In the happy harvest-fields, as the sun sinks low,

When the orchard paths are dim with the drift of fallen leaves,

And the reapers sing together, in the mellow, misty eves:

O, happy are the apples when the south winds blow!

Love met us in the orchard, ere the corn had gathered plume,—

O, happy are the apples when the south winds blow!

Sweet as summer days that die when the months are in the bloom,

And the peaks are ripe with sunset, like the tassels of the broom,

In the happy harvest-fields as the sun sinks low.

Sweet as summer days that die, leafing sweeter each to each,—

O, happy are the apples when the south winds blow!

All the heart was full of feeling: love had ripened into speech,

Like the sap that turns to nectar in the velvet of the peach,

In the happy harvest-fields as the sun sinks low.

Sweet as summer days that die at the ripening of the corn,—

O, happy are the apples when the south winds blow!

Sweet as lovers’ fickle oaths, sworn to faithless maids forsworn,

When the musty orchard breathes like a mellow drinking-horn,

Over happy harvest-fields as the sun sinks low.

Love left us at the dying of the mellow autumn eves,—

O, happy are the apples when the south winds blow!

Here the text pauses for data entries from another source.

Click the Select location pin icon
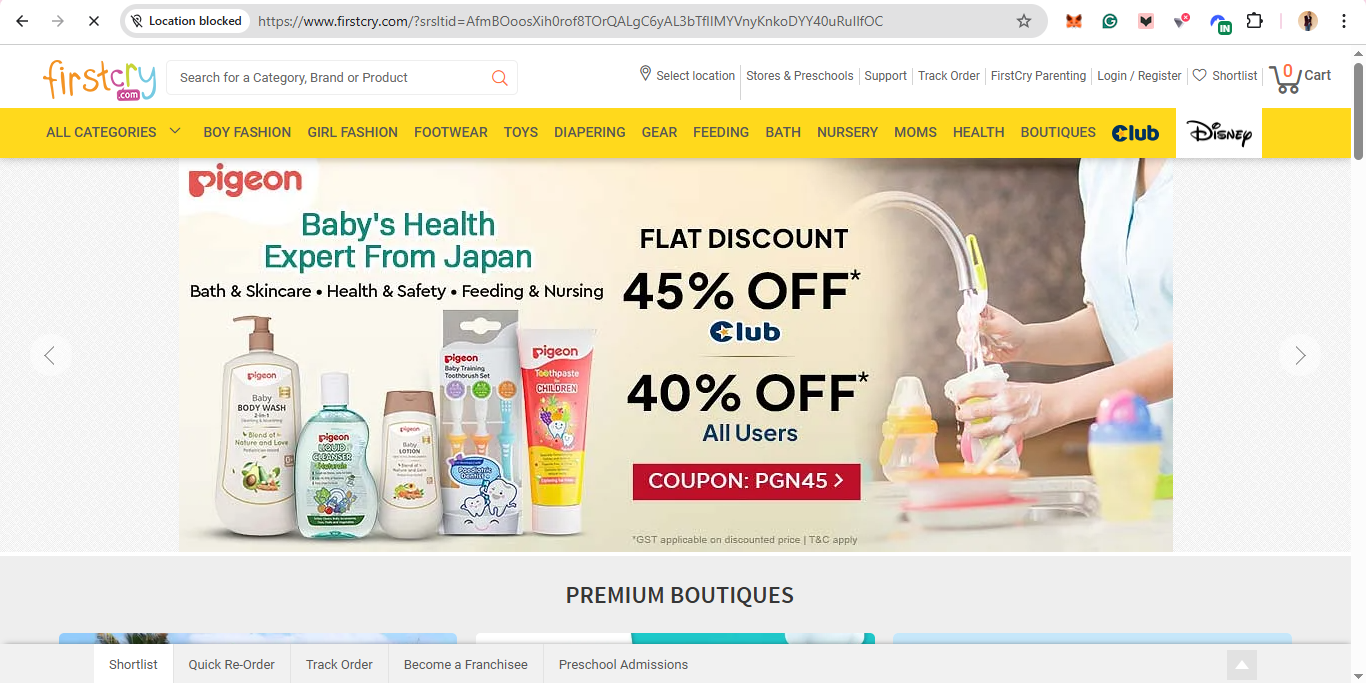Image resolution: width=1366 pixels, height=683 pixels. point(646,74)
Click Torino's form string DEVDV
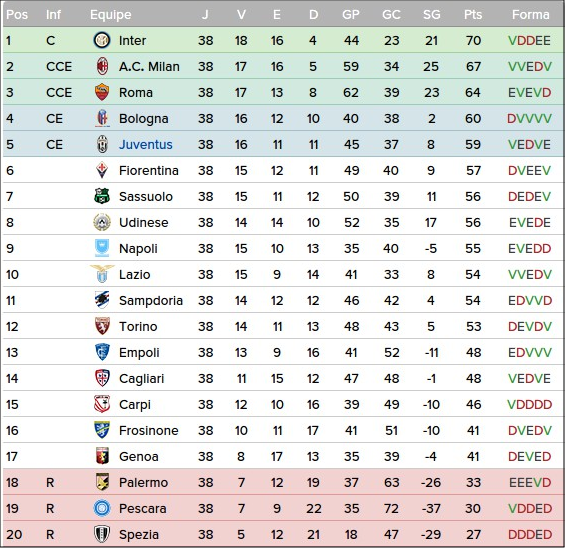 (530, 326)
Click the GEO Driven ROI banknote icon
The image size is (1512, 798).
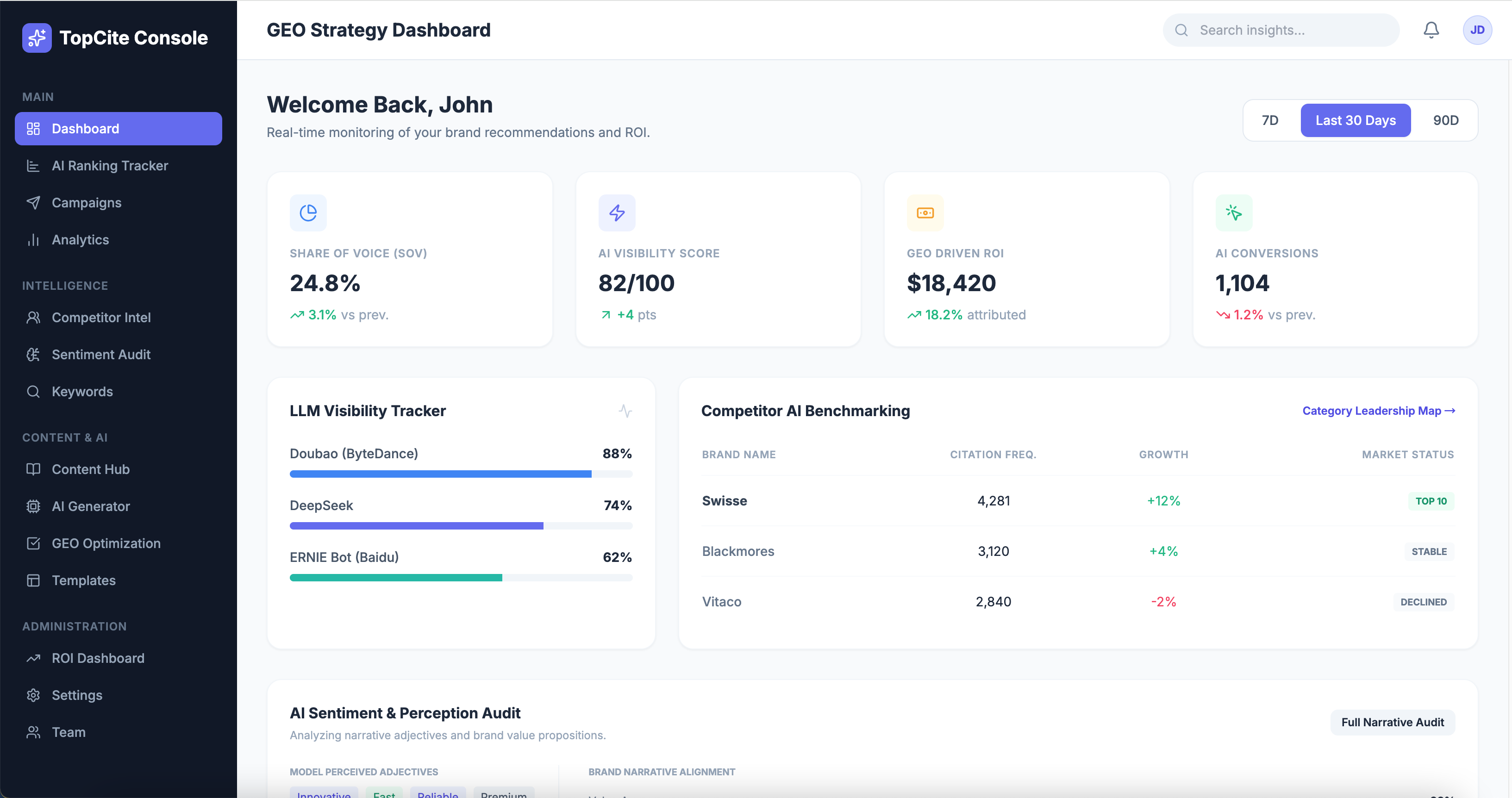click(x=925, y=212)
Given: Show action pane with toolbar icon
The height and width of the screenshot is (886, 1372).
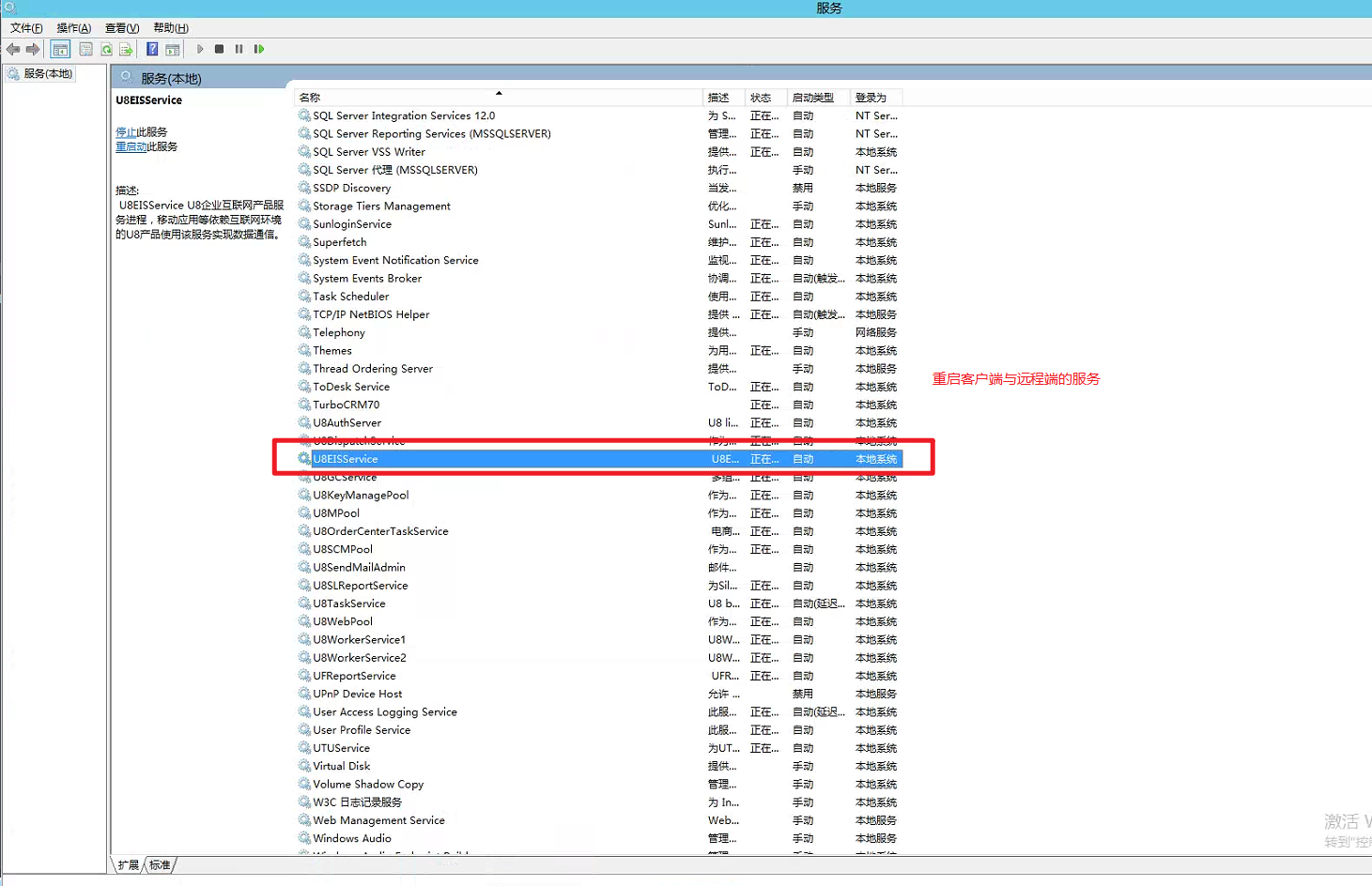Looking at the screenshot, I should [x=173, y=49].
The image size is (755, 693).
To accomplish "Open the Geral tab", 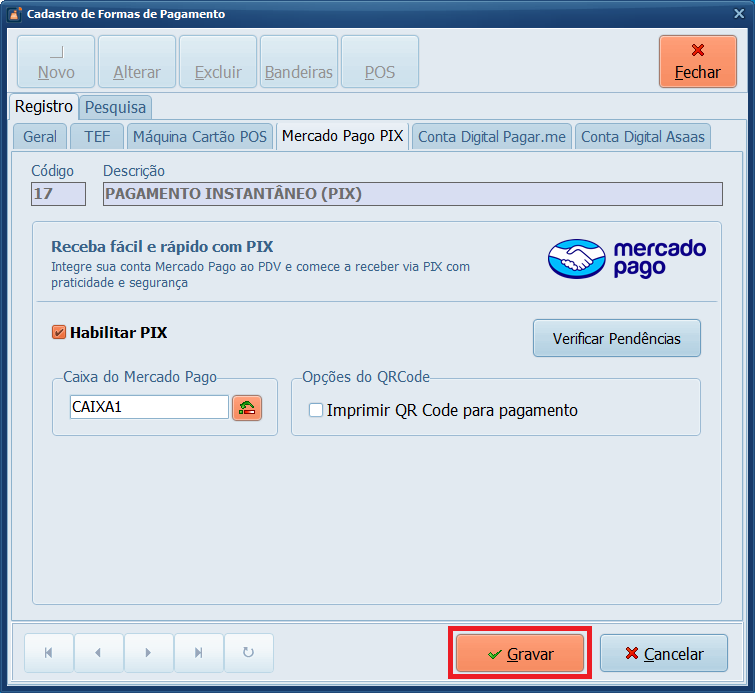I will (x=40, y=137).
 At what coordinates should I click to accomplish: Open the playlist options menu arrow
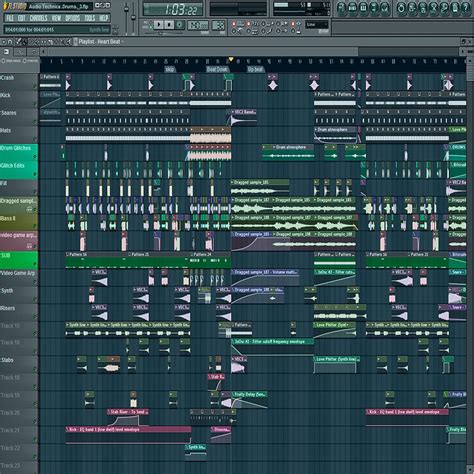coord(3,42)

When the skies are ripe and fading, like the colors of the leaves,

And the reapers kiss and part, at the binding of the sheaves,

In the happy harvest-fields as the sun sinks low.

Then the reapers gather home, from the gray and misty meres;—

O, happy are the apples when the south winds blow!

Then the reapers gather home, and they bear upon their spears,

One whose face is like the moon, fallen gray among the spheres,

With the daylight’s curse upon it, as the sun sinks low.

Faint as far-off bugles blowing, soft and low the reapers sung;—

O, happy are the apples when the south winds blow!

Sweet as summer in the blood, when the heart is ripe and young,

Love is sweetest in the dying, like the sheaves he lies among,

In the happy harvest-fields as the sun sinks low.